§ **Exercise brief**:
Continue the research text below on organic matter in carbonaceous meteorites, picking up after its last sentence.

Part of my research is dedicated to the origin and evolution of organic matter in solar system bodies. The most interesting objects to start with are meteorites, particularly carbonaceous chondrites (CI, CM, CR) because they are rich in organic matter and available for laboratory measurements on Earth. They are asteroid fragments, remnant of the birth of our solar system. Hence, they should contain pristine organic matter, witness of the chemical composition in the early solar system. This work is related to the search of the origin of life in Exobiology, considering an exogenous origin of the organic matter.
By doing experimental studies, I emulate the evolution of organic matter during aqueous alteration. This starts from abiotically synthesized OM, as it would form during evolution of interstellar ices to the solar nebula (see interstellar ices topic) or from model molecules, such as hexamethylenetetramine, HMT (recently observed in meteorites). Such aqueous process occurred in parent bodies of carbonaceous chondrites or on Mars surface, and still occur in icy moons. I particularly develop the coupling between organic matter and minerals in such systems, to search for their respective impact and the final preservation of organic matter in mineral matrices. These experiments provide data to help observations and interpretations from asteroids, Mars and or icy moons. This research is in support to spatial missions, searching for organic matter in extreme environments.
Carbonaceous Meteorites
Meteorites contain a wide range of organic compounds. It is still unclear when, where and how these compounds are formed. Especially, in addition to history of organic matter before accretion in asteroid body, carbonaceous asteroids have (almost) all being submitted to aqueous alteration. Phyllosilicates, carbonates, oxides and other minerals clearly attest of such process in carbonaceous meteorites. The impact of aqueous alteration on accreted organic matter remains debate, while it is chemically impossible that the organic matter would have not been impacted, at least first by the phase transition between solid and liquid (fusion). Accreted organic matter were likely embedded in ices or stuck on mineral grains (dust). Asteroids have accreted dust, minerals, ices, and with the minerals they also accreted radionuclides, such as Aluminium 26. Due to the desintegration of these latter components, asteroids have been more or less heated during few millions years. Fortunately for the carbonaceous asteroids, the accreted ices (indirectly related to the organic matter content) have reduced the heating by the melting of ices. In turns, this "water circulation" has transformed the primary minerals. Orgueil, the most aqueously altered meteorite presents only a composition of hydrated minerals, no primary mineral remains. Others carbonaceous chondrites present different degree of aqueous alteration.

§ **Material provided**:

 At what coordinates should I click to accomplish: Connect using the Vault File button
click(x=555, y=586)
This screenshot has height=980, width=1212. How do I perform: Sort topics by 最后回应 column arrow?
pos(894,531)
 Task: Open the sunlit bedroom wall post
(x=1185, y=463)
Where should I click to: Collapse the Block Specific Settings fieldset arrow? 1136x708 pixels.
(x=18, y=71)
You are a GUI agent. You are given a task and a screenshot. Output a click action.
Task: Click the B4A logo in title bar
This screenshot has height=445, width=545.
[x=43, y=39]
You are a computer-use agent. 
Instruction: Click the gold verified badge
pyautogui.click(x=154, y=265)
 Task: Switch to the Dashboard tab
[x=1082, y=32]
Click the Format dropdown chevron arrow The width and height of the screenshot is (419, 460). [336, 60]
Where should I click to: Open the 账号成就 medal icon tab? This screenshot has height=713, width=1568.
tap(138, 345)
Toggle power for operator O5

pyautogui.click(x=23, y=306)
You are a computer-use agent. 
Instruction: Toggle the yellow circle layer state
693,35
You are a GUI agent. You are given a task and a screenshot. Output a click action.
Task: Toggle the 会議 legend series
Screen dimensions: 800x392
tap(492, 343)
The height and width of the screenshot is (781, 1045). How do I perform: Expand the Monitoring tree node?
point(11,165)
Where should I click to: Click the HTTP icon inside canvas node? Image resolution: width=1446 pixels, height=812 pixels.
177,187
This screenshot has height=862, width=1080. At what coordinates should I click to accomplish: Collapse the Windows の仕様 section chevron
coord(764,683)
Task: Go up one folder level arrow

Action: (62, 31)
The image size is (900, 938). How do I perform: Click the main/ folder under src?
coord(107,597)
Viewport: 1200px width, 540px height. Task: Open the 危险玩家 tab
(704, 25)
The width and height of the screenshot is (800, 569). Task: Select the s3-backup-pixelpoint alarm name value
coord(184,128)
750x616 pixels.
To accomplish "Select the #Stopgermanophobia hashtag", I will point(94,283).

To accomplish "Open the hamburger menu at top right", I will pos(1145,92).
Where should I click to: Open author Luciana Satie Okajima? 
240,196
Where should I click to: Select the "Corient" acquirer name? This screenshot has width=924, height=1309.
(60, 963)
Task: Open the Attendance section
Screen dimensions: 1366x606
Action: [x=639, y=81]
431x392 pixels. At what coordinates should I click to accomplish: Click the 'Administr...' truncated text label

§ **Written response**:
Nowadays, in the organic matter of meteorites, two fractions are distinguished after extraction by solvents: the soluble organic matter (SOM, 10-25%) containing the amino acids, carboxylic acids, nucleobases, and the insoluble organic matter (IOM, 75-90%), a macromolecule plenty of aromatic and aliphatic carbons and few percent of heteroelements.
The question concerns the formation of this matter, either prior to the accretion of asteroids, heritage of the interstellar medium, or during the secondary alteration processes (aqueous and thermal) within the asteroids ?
With an experimental approach, I simulate the evolution of analog of meteoritic matter (organics and minerals) during hydrothermal events. I started my research by focusing on the hydrothermal reaction of the well known molecule observed in all interstellar ice analogous residues, the hexamethylenetetramine, (HMT) with silicates. The final goal is to link the interstellar matter to meteorite's matter, through different chemical transformations.
Distribution of soluble organic matter of Murchison meteorite (Credit Remusat)
Illustration of insoluble organic matter
Paris CM chondrite
In addition I study the organic matter in carbonaceous chondrites.
I have studied for example the organic matter of the least altered CM (considered as one of the most primitive meteorites): the Paris chondrite. This meteorite was found in 2001 in Paris by a collector of African statuettes.
The characterization of the Paris insoluble organic matter and in-situ organic matter provides the best opportunity to study the most pristine organic matter and to investigate the earliest stages of chondrites' hydrothermal alteration.